Task ▸
Begin the copy at the line containing "Click the green 卖 sell button" in the data below and end it at the line containing "Flip the video", keeping each line exact and leaving out pictures.

Record extracts ▸
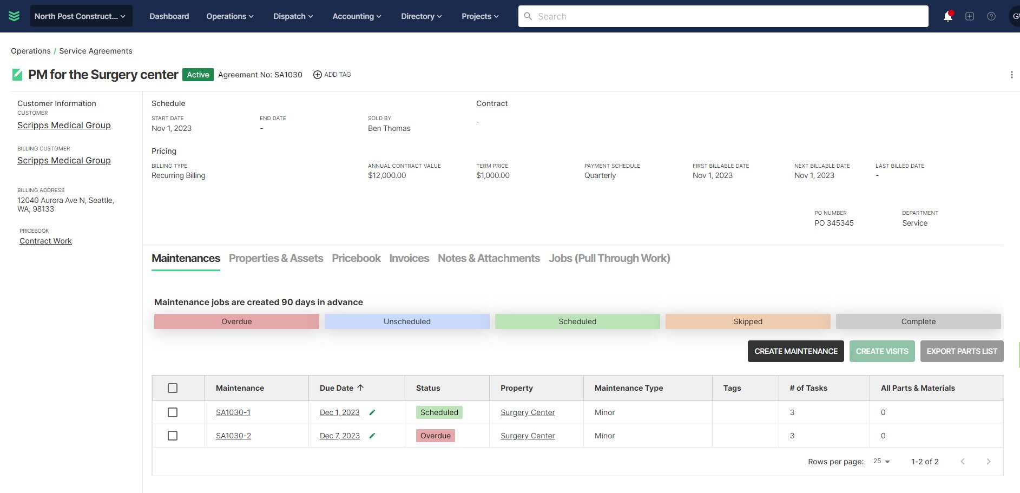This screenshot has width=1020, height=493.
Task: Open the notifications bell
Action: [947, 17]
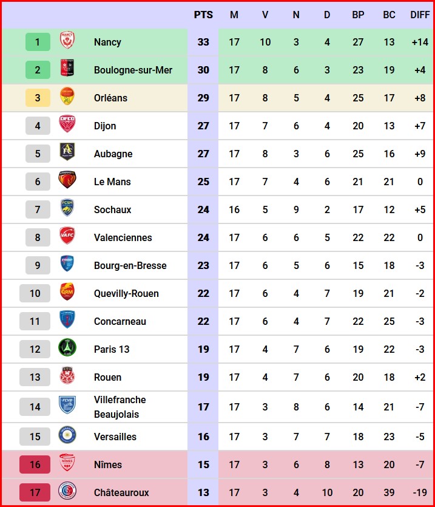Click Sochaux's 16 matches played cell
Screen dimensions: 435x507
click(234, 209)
==
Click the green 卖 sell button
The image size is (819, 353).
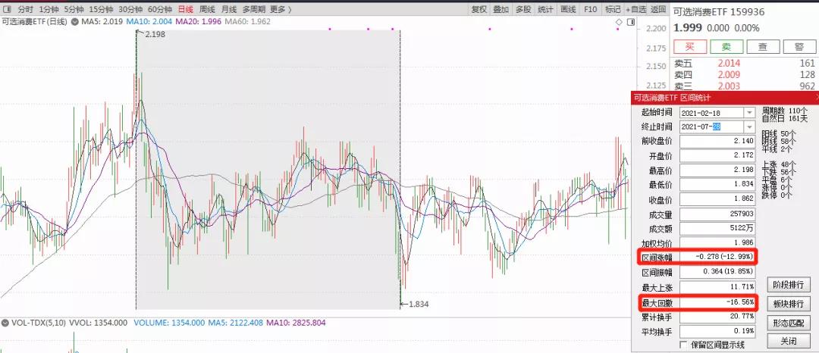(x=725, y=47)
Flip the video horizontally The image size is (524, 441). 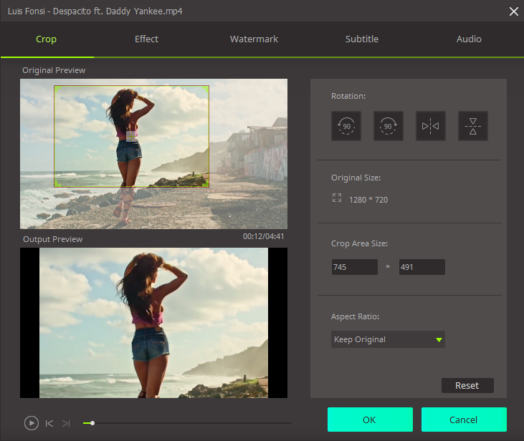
...
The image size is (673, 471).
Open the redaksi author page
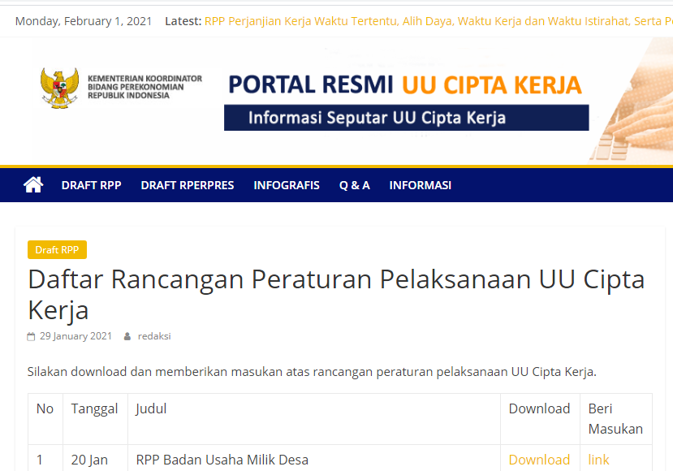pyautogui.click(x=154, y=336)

Exercise answer ▸
Click the green 卖 sell button
The image size is (819, 353).
(x=725, y=47)
Flip the video horizontally The image size is (524, 441). 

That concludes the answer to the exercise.